Another reason why I didn’t want to just ASSUME that because I’m trans I MUST go on HRT is that I have always liked forging my own path. I’m not going to do something just because everyone else is doing it. I think it’s perfectly possible to fully transition without HRT. It’s harder but it’s doable. I thought seriously about taking that route. But ultimately I realized that I want the secondary sex characteristics that come with HRT (mainly breasts).

So having decided that I want to go on HRT I talked to my psychiatrist yesterday and asked her for a letter. She said yes! And I booked an appointment for an endocrinologist on Sep 1st! So hopefully that means I will have a prescription for estradiol in a little less than a month from now. I am so excited! Besides doing laser for my facial hair this is the most significant step in my transition. I could hardly sleep last night.

For those that don’t know, many endocrinologists will not prescribe HRT to trans people without a letter of recommendation from a psychiatrist or therapist. Traditionally this requirement has led to many trans people not being able to get the treatment they need to feel comfortable in their own bodies and to ease their gender dysphoria. Such requirements have been criticized for being a method of “gatekeeping” that is biased towards trans people who have won the genetic lottery and have passing privilege. It was a lot harder for people without passing privilege to gain access to treatment because it was assumed that they would be “unsuccessful” in their transition and this would lead to suicide or self-harm.

But now the new model for HRT access is the “informed consent” model that doesn’t require a letter from a therapist in order to start HRT. So long as you are of sound mind and understand all the risks that HRT entails then an endo will prescribe you them and help you monitor your blood levels for safety reasons. For obvious reasons I think the informed consent model is superior to the traditional model. The biggest advantage is that the informed consent model respects the autonomy of the patient to make healthcare decisions for themselves. Since the principle of autonomy is one of the major foundations of biomedical ethics it’s pretty easy to make arguments that the informed consent model is ethically superior to other models.

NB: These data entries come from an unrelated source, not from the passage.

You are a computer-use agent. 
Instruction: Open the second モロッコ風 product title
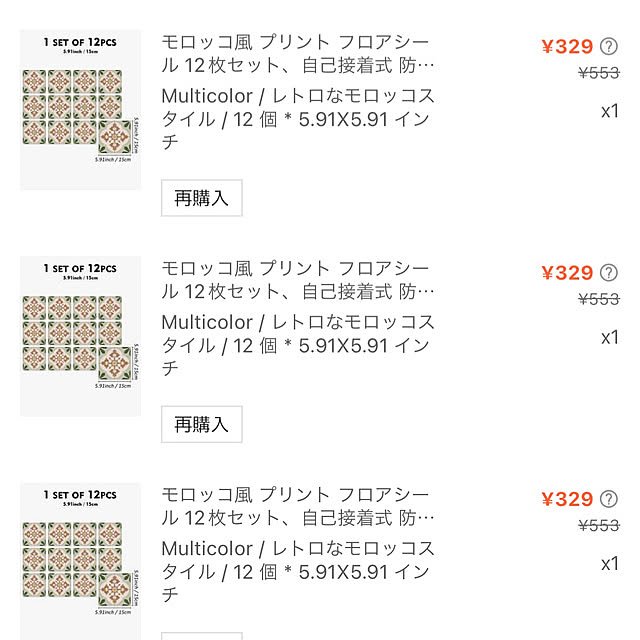pyautogui.click(x=298, y=280)
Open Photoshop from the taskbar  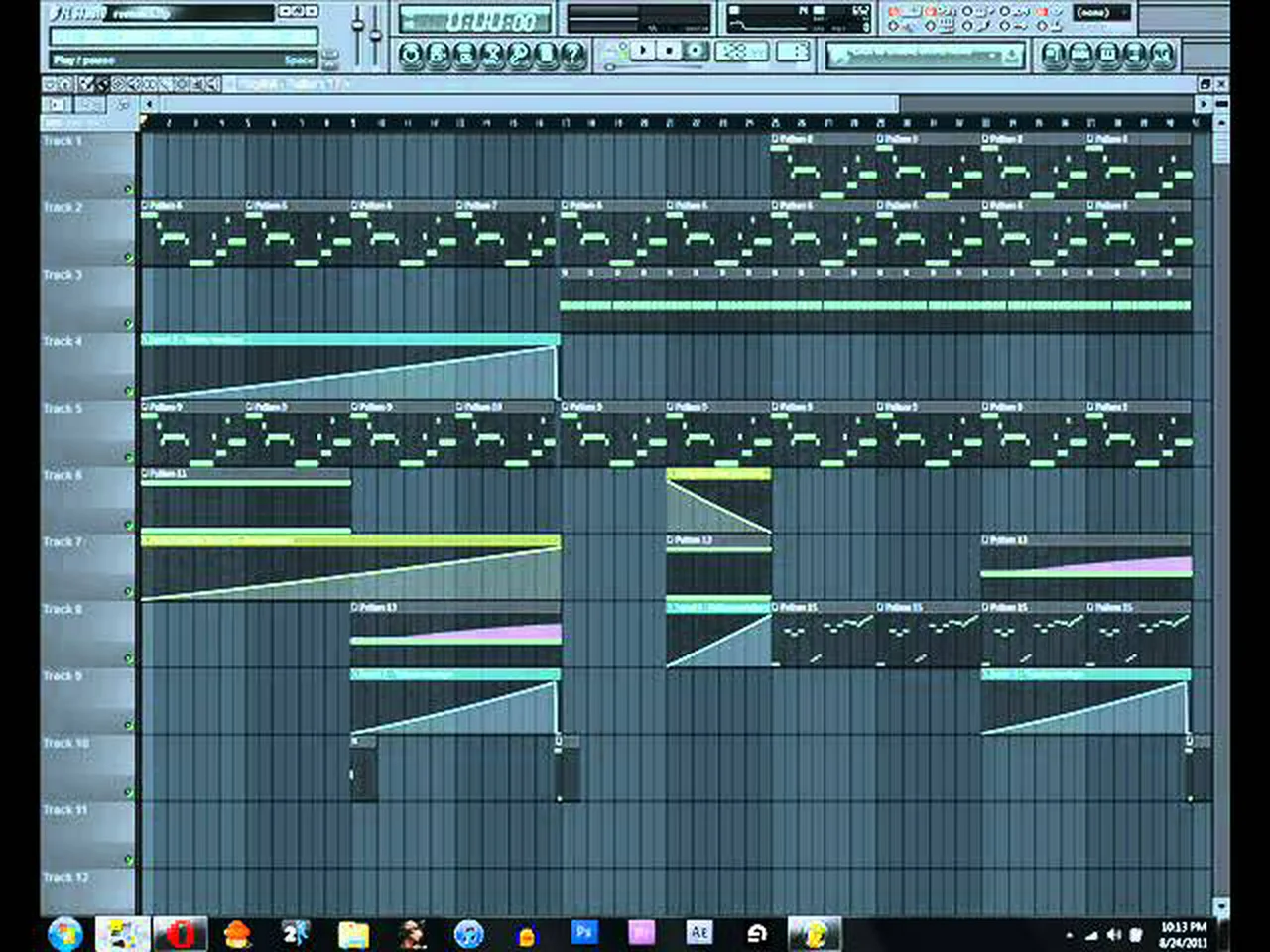[584, 932]
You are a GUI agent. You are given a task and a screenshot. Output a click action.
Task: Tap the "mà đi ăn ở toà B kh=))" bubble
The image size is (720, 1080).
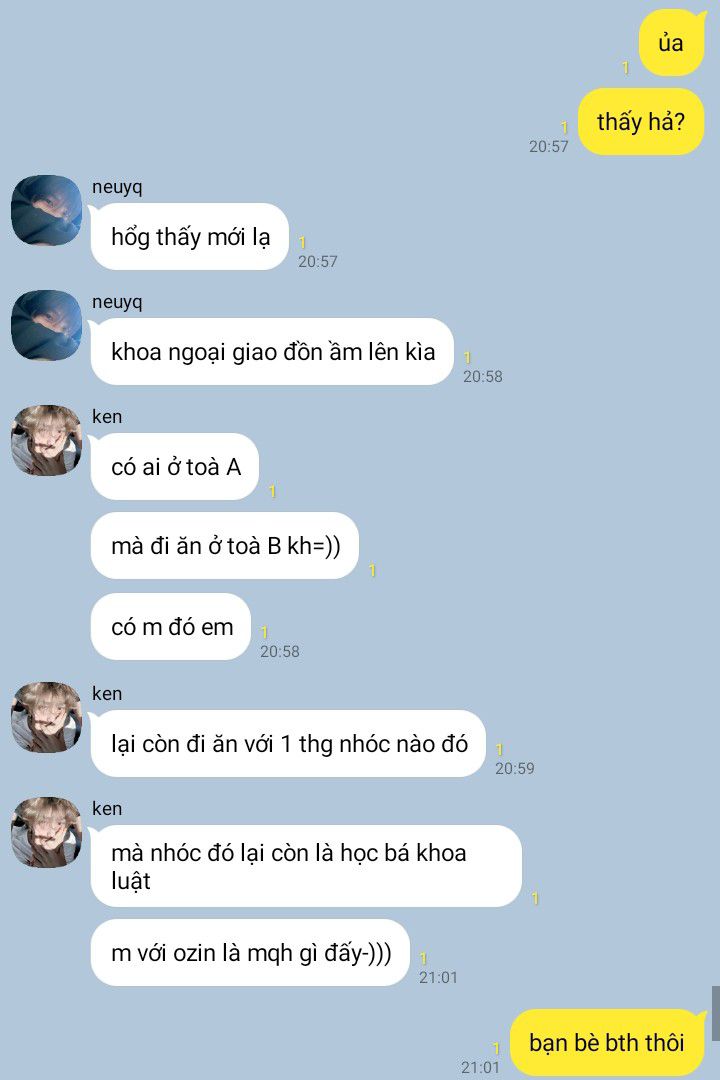coord(225,546)
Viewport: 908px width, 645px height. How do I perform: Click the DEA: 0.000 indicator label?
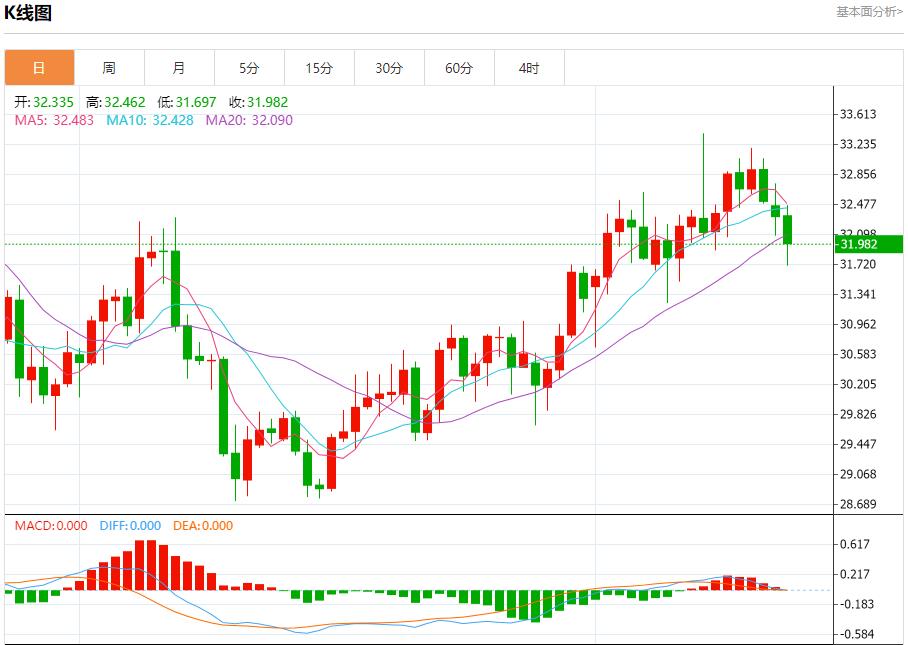[203, 526]
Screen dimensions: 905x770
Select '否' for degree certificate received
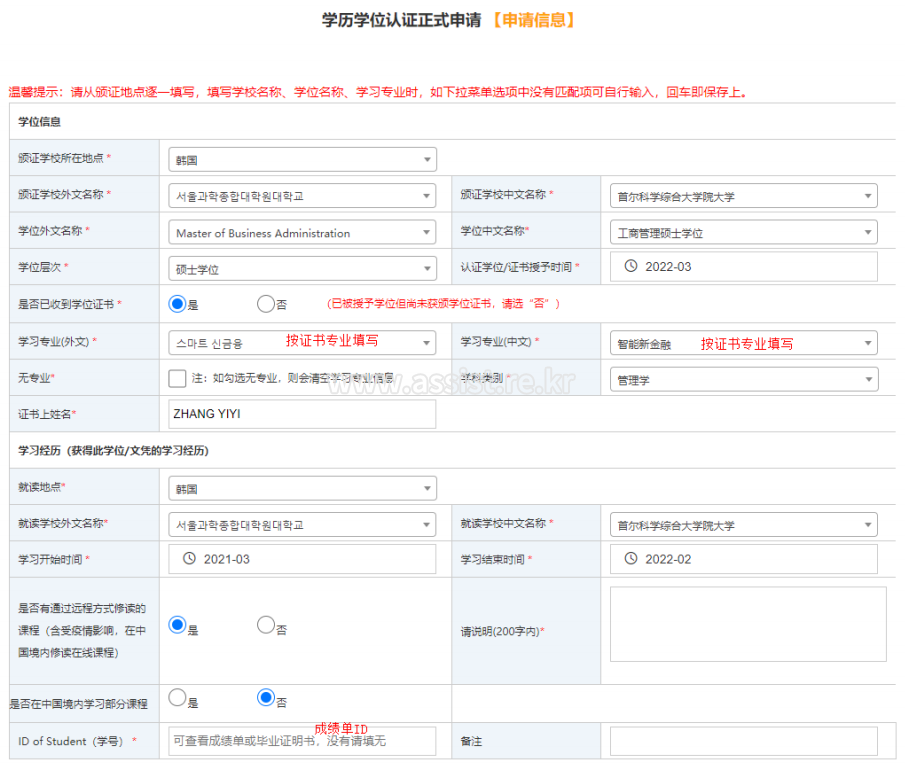265,304
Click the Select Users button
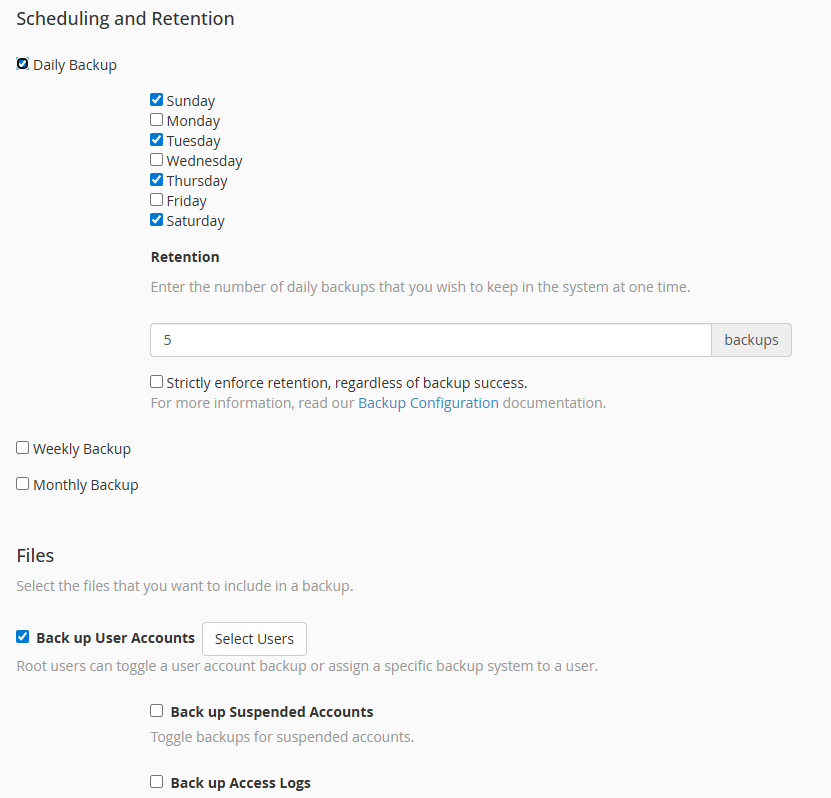Viewport: 831px width, 798px height. [x=254, y=639]
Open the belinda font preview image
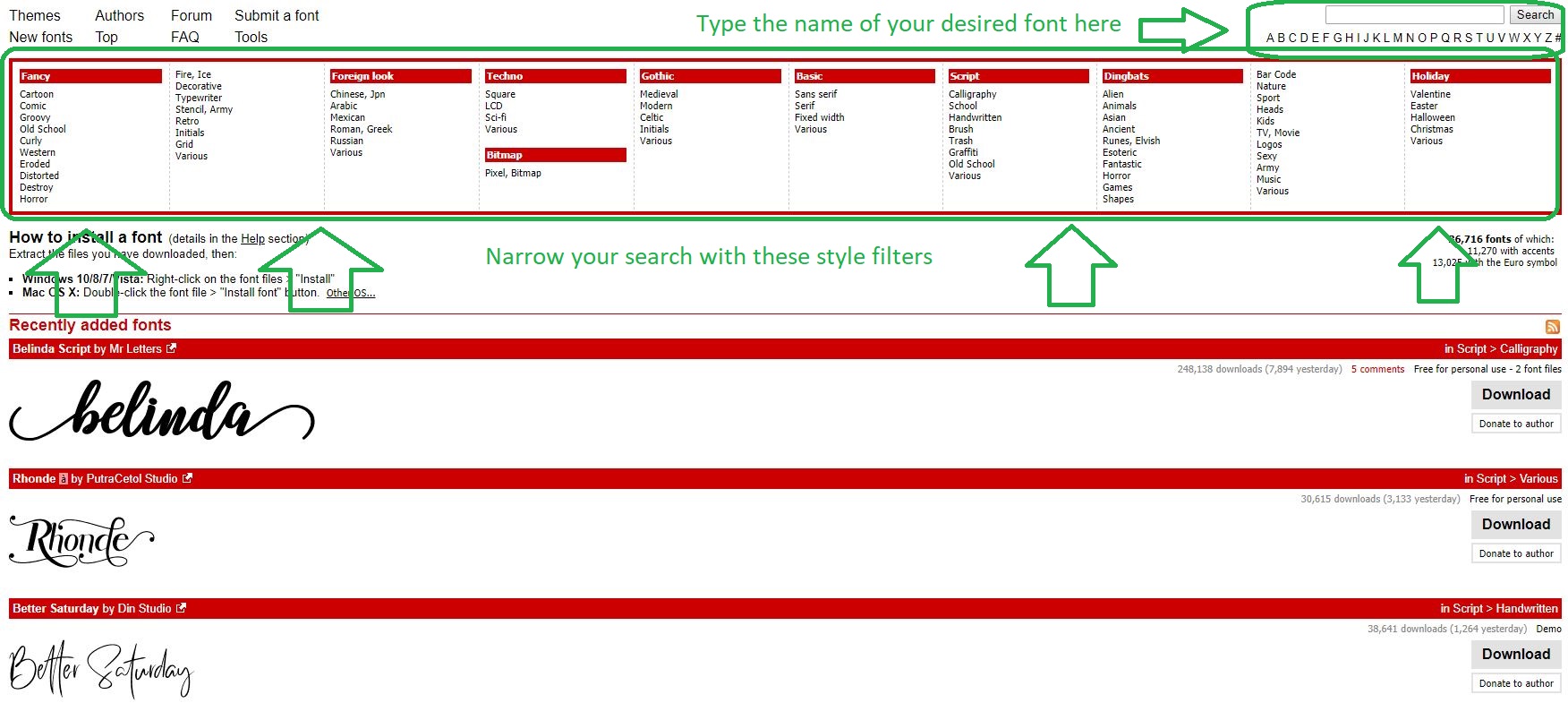The image size is (1568, 703). click(x=162, y=410)
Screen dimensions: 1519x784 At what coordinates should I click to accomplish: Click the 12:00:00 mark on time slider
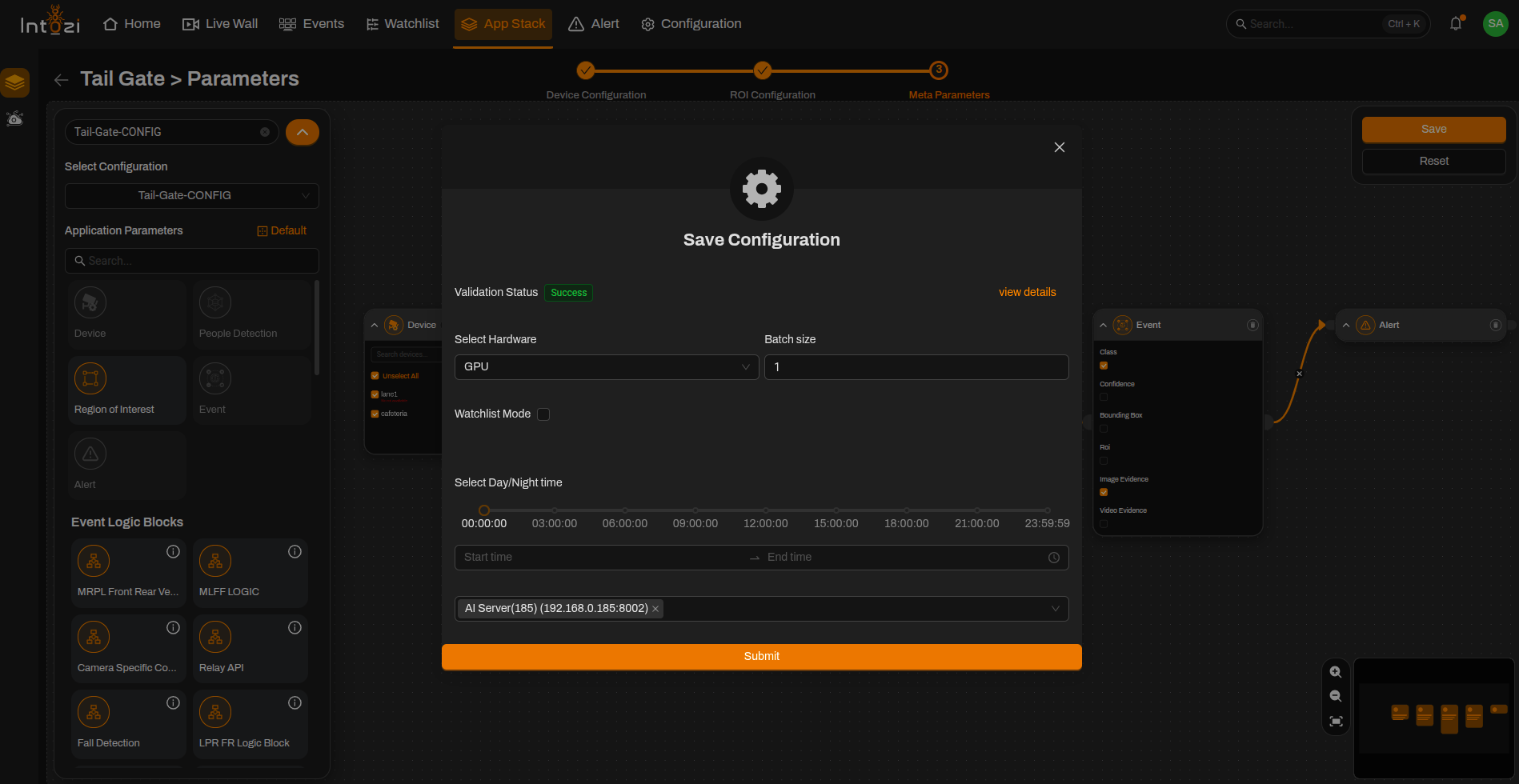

Think about it. We respect the principle of autonomy enough for people to get FACE transplants, a hugely risky procedure that was entirely experimental until recently. Why did we allow this? Because the patients gave their informed consent. They knew the risks but decided it was worth the risk. And the risks of HRT are significantly less than the risks of face transplants. So the only reason why HRT has not traditionally been on an informed consent model is because of transphobia, which translates to the idea that transitioning is so radical as to require some kind of paternalistic oversight from the medical profession. But paternalism does not respect the autonomy of the patient. The underlying assumption of paternalism for HRT is that trans people are not of sound enough mind to evaluate the risks of going on HRT so the medical professionals need to make this evaluation for them. But often the professionals end up projecting their own transphobia onto the patient and bias themselves against trans people who dont have passing privilege or fit into the “standard” trans narrative (“I’ve always been a girl/boy”).